Recently, The New York Times and the Daily News jointly filed a lawsuit against OpenAI, accusing it of using their works to train artificial intelligence models without authorization.
The development of this case has drawn public attention, as the plaintiffs' legal team pointed out in the latest court documents that OpenAI's engineers accidentally deleted evidence that could be crucial to the case while handling the relevant data.
It is reported that OpenAI agreed to provide two virtual machines this fall so that the plaintiffs' legal team could search its training data for copyrighted content. A virtual machine is a virtual computer that runs within a computer operating system, typically used for testing, data backup, and running applications. Since November 1, legal advisors from The New York Times and the Daily News, along with their hired experts, have worked over 150 hours on OpenAI's training data.
However, on November 14, OpenAI's engineers accidentally cleared the search data stored on one of the virtual machines. According to a letter from the plaintiffs' lawyers, although OpenAI attempted to recover the lost data and was successful in most cases, the recovered data could not be used to determine how the articles from the news plaintiffs were used to train OpenAI's models due to the "irrecoverable" folder structure and file names.

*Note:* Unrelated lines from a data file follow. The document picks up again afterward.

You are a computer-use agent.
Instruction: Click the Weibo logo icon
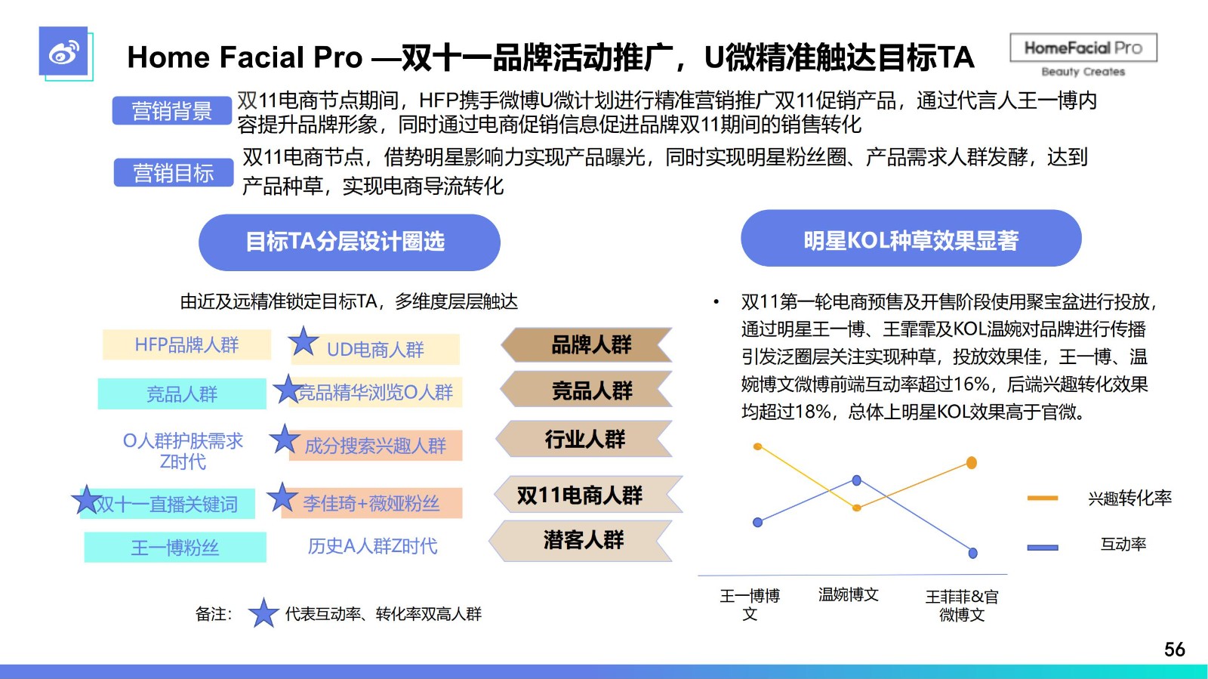(x=63, y=51)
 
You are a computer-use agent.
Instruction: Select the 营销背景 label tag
(x=172, y=110)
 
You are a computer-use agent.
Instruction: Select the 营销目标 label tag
(x=174, y=172)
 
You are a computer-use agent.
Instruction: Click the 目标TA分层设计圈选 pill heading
(x=350, y=242)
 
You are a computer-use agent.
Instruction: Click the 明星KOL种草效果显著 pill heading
(x=911, y=239)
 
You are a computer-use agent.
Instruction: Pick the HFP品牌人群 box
(x=186, y=344)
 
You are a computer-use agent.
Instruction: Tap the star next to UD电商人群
(x=303, y=341)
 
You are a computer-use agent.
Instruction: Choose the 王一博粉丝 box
(x=175, y=548)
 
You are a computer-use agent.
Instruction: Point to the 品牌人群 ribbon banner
(x=587, y=344)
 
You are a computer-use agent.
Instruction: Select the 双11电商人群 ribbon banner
(x=588, y=495)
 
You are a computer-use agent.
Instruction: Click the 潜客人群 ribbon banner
(x=581, y=540)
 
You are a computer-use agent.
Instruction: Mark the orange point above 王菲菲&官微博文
(x=971, y=463)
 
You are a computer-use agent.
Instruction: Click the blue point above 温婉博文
(x=856, y=480)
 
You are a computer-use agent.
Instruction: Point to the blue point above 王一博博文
(x=758, y=522)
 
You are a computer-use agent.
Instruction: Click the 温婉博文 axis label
(x=849, y=595)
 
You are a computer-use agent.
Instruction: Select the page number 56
(x=1175, y=649)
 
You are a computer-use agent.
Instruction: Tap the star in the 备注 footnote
(x=263, y=613)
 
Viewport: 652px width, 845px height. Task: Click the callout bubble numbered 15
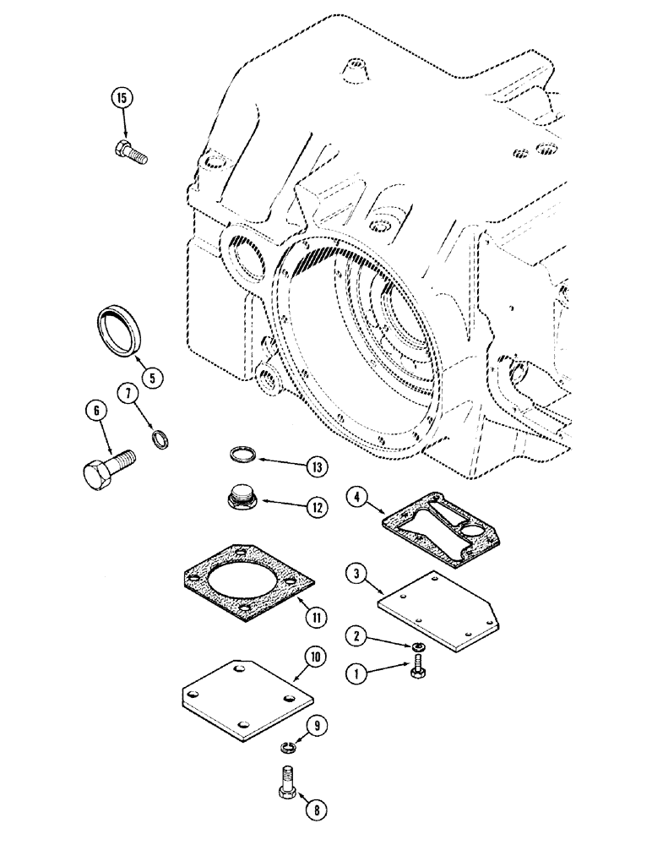click(122, 99)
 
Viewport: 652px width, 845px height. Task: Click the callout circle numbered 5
click(151, 377)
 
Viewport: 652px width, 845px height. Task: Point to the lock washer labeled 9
click(287, 746)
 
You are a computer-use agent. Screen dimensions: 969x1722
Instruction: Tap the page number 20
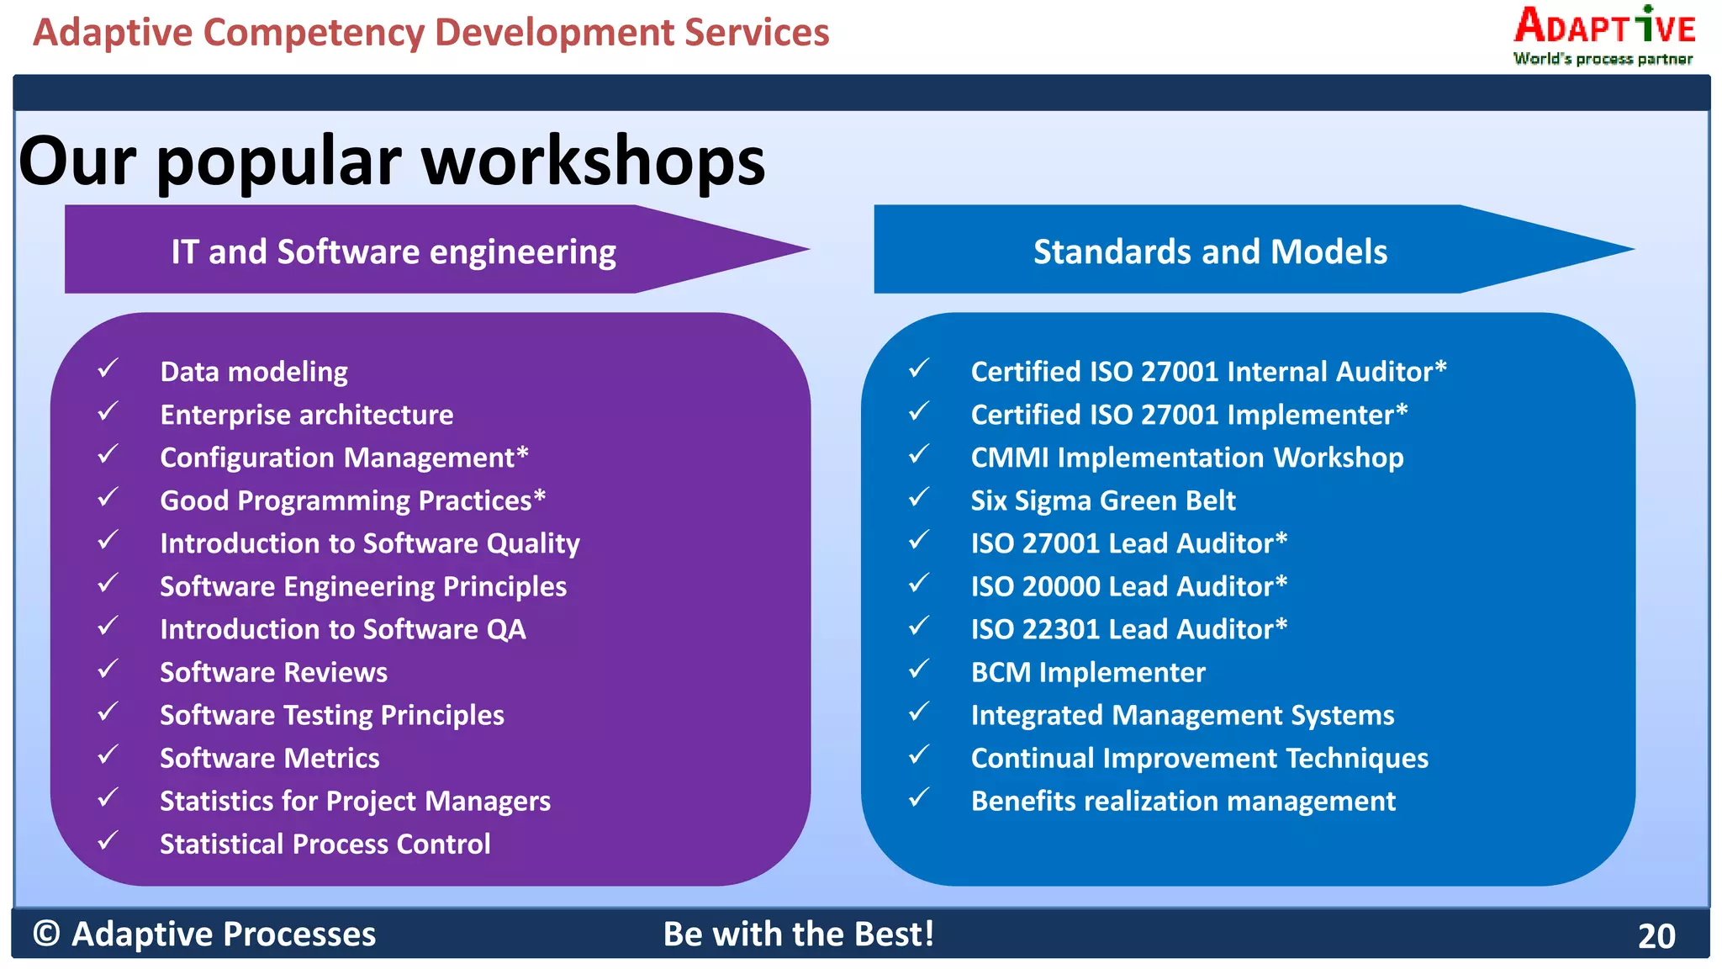1656,936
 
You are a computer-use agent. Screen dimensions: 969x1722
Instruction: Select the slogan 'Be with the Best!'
798,934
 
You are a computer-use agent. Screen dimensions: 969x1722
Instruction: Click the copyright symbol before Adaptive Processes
46,934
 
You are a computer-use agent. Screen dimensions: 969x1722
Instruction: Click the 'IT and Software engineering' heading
394,252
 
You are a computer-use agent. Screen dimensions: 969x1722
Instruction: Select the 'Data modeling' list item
253,372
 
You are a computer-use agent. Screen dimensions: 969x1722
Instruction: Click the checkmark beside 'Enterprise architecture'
108,412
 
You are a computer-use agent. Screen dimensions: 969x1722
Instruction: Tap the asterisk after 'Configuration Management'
522,454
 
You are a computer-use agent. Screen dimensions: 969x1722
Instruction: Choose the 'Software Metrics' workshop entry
269,758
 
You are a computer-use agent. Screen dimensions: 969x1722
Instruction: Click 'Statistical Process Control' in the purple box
325,844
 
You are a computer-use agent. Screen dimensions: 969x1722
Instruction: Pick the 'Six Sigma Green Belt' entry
1102,500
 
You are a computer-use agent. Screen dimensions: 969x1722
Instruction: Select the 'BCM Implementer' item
1087,672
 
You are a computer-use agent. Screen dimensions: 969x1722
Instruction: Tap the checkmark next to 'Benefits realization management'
919,797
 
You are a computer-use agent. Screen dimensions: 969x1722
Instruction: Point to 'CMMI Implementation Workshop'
1186,458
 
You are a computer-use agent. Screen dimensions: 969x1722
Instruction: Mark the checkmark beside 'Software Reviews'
108,670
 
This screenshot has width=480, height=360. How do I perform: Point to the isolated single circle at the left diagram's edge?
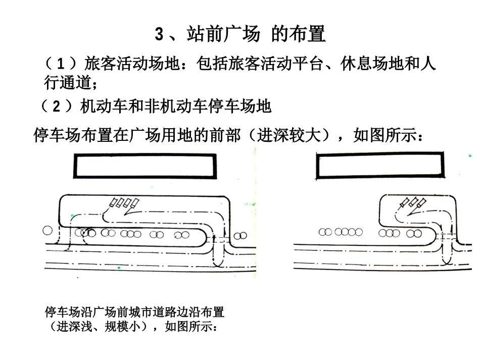coord(47,231)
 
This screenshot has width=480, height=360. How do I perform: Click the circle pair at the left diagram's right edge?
coord(242,235)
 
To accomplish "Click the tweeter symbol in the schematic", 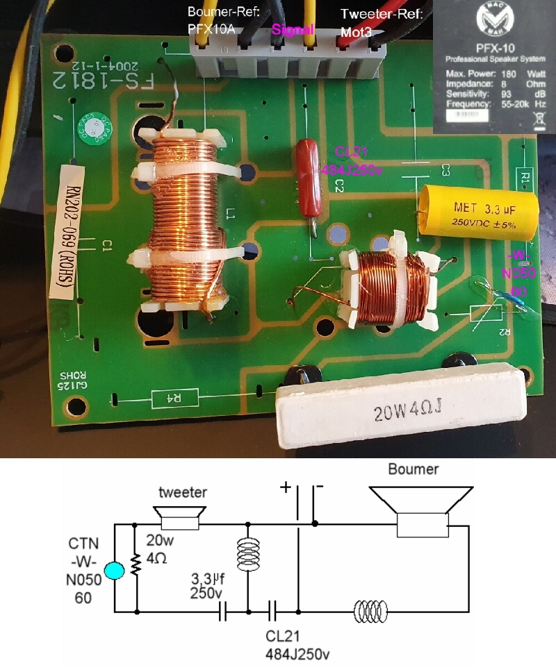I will (179, 517).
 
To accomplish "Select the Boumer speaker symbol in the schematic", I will (420, 510).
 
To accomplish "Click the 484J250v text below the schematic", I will (297, 654).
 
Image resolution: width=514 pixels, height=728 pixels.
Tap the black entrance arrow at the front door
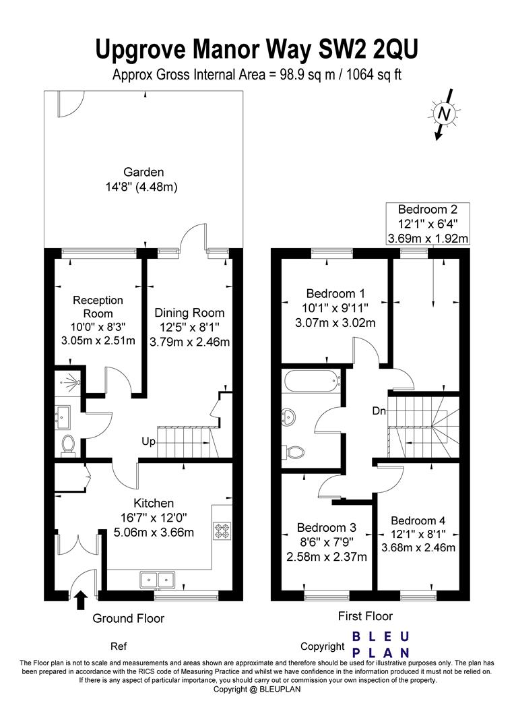click(81, 599)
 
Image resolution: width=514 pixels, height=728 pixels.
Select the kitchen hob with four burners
click(222, 530)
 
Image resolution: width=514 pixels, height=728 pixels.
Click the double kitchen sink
click(157, 580)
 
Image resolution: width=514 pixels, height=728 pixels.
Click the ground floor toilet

The plaintiffs' legal advisors noted that they do not believe this deletion was intentional, but the incident indicates that OpenAI "is in the best position to search its own dataset for potential infringing content." This means that OpenAI should utilize its own tools to more effectively locate relevant infringing content.
In this case and other similar cases, OpenAI has consistently maintained that using publicly available data for model training constitutes fair use. This means that OpenAI believes it does not need to pay copyright fees for using these examples, even though it profits from these models.
It is worth mentioning that OpenAI has signed licensing agreements with an increasing number of new media outlets, including the Associated Press, Business Insider, and the Financial Times, but the specific terms of these agreements have not been made public. It is reported that content partner Dotdash receives at least $16 million annually.
Despite the legal disputes, OpenAI has neither confirmed nor denied using specific copyrighted works for AI training without permission.
Key Points:
🌐 OpenAI is accused of accidentally deleting potentially important evidence in a copyright lawsuit.
🕒 The plaintiffs' lawyers state that they have spent significant time and resources trying to recover the data.
💼 OpenAI insists that its use of public data for training models falls under fair use.